Closed setsunati closed 6 years ago

setsunati commented 6 years ago

https://wiki.winehq.org/ARM

So we can run Windows games on Raspberry Pi, Odroid, Nintendo Switch, Android, etc. any ARM CPU Architecture. (You can install Linux on Nintendo Switch in case you didn't know.)

Since Wine on ARM already gets packaged with Debian, i guess you just have to do is add Wine on ARM source code to Proton and make it work with Proton.

rkfg commented 6 years ago

Wine is not an emulator as the abbreviation suggests. It runs the binary as is and wires the system calls so that they work the way they do on Windows. For ARM that would mean that you'll be able to run Windows games compiled for ARM on RPi, are there many games like that? IIRC, there's only one Windows ARM device, their Surface tablet.

kisak-valve commented 6 years ago

Hello @setsunati, this is not a realistic objective for Proton. As @rkfg, mentions wine for ARM does not magically make x86 based games work on ARM cpus.

Even if Steam were brought to ARM, and an x86 emulation layer was run underneath wine, the amount of games that could run fast and without hitting video driver quirks is small enough not to entertain this idea any time in the near future.

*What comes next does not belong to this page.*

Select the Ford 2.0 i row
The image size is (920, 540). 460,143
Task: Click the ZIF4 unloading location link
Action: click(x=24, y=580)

jazir555 commented 5 years ago

@kisak-valve

The Galaxy S10 Plus has insane specs: https://www.techradar.com/reviews/samsung-galaxy-s10-plus

I do not think that running games with adequate speeds will be that far out of reach for very long. The development cycle for smartphones is rapid. Is this technically possible were anyone to have the impetus to actually attempt to implement this?

mdrejhon commented 10 months ago

Relevant: https://github.com/ValveSoftware/Proton/issues/7200#issuecomment-1835537144

The recent breakthroughs merits reconsideration of this feature;

I believe Valve's future Deckard VR headset actually has enough computing power to run PCVR applications standalone, Steam Deck Style.

One can use the same 3dof rescue reprojector already in Quest 2 for fixing WiFi PCVR stutters, but for fixing x64->ARM Proton dynarec stutters.

Steam Deck Almost Ran PCVR at 90fps With Some Hacks

"I've tried this on Windows with Virtual Desktop and I was able to get about 60fps, and you can turn on spacewarp to raise that to 90 or 120, or use Snapdragon Game Super Resolution to upscale, but unfortunately Valve doesn't support Windows properly and the GPU encoders don't work so it's running on the CPU and that takes up a lot of usage."

https://www.reddit.com/r/SteamDeck/comments/17gh0e9/steam_deck_can_run_pcvr_using_a_quest_2/

With some further native optimizations (not done by public), it could possibly get the rest of the way (GPU-based instead), like using Snapdragon Game Super Resolution on the GPU instead of CPU.

Then you add the additional rescue 3dof workflow algorithm that I suggsted in my previous comment;

Combine it all together -- and I think we're just in the envelope.

I think that an M1+ style ARM (or Snapdragon equivalent) with a performance margin 3x+ of a similar x86 in the Steam Deck -- can probably more than overcome the emulation penalty. Especially if the tricks (all 5 of them, combined to keep the frame rate 90fps) that I suggest are utilized. Especially with a Steam Deck style wizard to babystep the end user to optimal PCVR settings for standalone PCVR on Deckard, perhaps?


EDIT:

With some further native optimizations (not done by public), it could possibly get the rest of the way (GPU-based instead), like using Snapdragon Game Super Resolution on the GPU instead of CPU, and do it like as the "FSR2" equivalent on the realtime priority GPU schedule just outside the Wine layer.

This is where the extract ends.